The Relative Permeability Function for Two-Phase Flow in Porous Media: Effect of Capillary Number

Abstract

Abstract Expressions for both drainage and imbibition relative permeabilities for wetting and nonwetting phases have been derived using the cut and random rejoin approach. The pore structure is modeled by using information about the pore size distribution that determines capillary pressure. The nonwetting phase is considered to be present as both connected and disconnected fluid. The appropriate permeability equations are then obtained by considering laminar flow equations for the randomly formed pore throat constrictions. Based on the classical percolation theory for mobilization of disconnected nonwetting phase and data on entrapment of connected nonwetting phase, the relative permeability equations are presented for varying capillary numbers. The theoretical results of relative permeability for both natural and synthetic porous media agree with the available experimental data for drainage as well as imbitition.

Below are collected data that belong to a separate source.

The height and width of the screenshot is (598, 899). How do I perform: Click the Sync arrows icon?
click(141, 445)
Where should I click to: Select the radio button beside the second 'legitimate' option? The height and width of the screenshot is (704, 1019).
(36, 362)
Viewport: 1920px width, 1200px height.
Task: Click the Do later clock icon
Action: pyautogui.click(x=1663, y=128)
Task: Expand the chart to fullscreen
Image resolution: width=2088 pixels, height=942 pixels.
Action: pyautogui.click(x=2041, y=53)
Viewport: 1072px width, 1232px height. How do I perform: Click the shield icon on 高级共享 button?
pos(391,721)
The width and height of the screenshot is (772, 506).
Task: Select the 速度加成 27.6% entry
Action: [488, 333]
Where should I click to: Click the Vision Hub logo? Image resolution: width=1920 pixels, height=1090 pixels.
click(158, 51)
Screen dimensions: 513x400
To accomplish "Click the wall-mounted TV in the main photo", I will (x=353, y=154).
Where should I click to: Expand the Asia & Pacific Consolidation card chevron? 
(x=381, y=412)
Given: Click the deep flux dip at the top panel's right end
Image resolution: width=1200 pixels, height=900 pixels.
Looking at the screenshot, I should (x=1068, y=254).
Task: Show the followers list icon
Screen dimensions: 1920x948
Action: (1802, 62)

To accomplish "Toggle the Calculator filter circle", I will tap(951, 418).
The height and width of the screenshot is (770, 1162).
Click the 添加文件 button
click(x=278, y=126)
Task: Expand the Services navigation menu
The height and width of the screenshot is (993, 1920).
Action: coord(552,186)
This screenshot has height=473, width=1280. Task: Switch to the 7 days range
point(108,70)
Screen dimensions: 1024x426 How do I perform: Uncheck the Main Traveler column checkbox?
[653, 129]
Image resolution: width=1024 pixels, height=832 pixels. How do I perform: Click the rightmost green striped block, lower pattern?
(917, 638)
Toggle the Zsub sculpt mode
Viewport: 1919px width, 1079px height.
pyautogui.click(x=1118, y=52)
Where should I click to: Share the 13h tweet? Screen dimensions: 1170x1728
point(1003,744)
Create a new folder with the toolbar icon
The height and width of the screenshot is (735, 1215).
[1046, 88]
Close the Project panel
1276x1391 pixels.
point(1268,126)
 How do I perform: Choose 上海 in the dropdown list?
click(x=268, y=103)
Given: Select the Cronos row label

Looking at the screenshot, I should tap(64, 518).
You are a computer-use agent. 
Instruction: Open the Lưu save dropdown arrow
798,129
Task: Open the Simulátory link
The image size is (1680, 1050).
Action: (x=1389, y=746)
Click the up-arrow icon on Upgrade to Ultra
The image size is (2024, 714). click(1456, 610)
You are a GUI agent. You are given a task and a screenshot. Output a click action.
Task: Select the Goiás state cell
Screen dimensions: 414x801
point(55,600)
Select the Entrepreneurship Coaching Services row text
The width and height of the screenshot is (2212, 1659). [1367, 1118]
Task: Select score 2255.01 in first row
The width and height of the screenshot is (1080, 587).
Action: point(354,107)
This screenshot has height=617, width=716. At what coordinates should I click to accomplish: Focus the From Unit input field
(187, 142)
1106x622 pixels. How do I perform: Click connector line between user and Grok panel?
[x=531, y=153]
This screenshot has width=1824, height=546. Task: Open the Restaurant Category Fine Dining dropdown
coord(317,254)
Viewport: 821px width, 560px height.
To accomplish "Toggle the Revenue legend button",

Moreover, the limited experimental data for high capillary numbers corroborate the basic considerations of the model. The injection or in situ generation of surface active agents alters the fractional flow of oil in a reservoir due to an increase in the (local) capillary number. This change in the fractional flow is also dependent upon the initial connected and disconnected nonwetting phase saturations. The present approach takes both of these factors into account and therefore can be put to direct use in modeling surfactant and caustic flooding processes.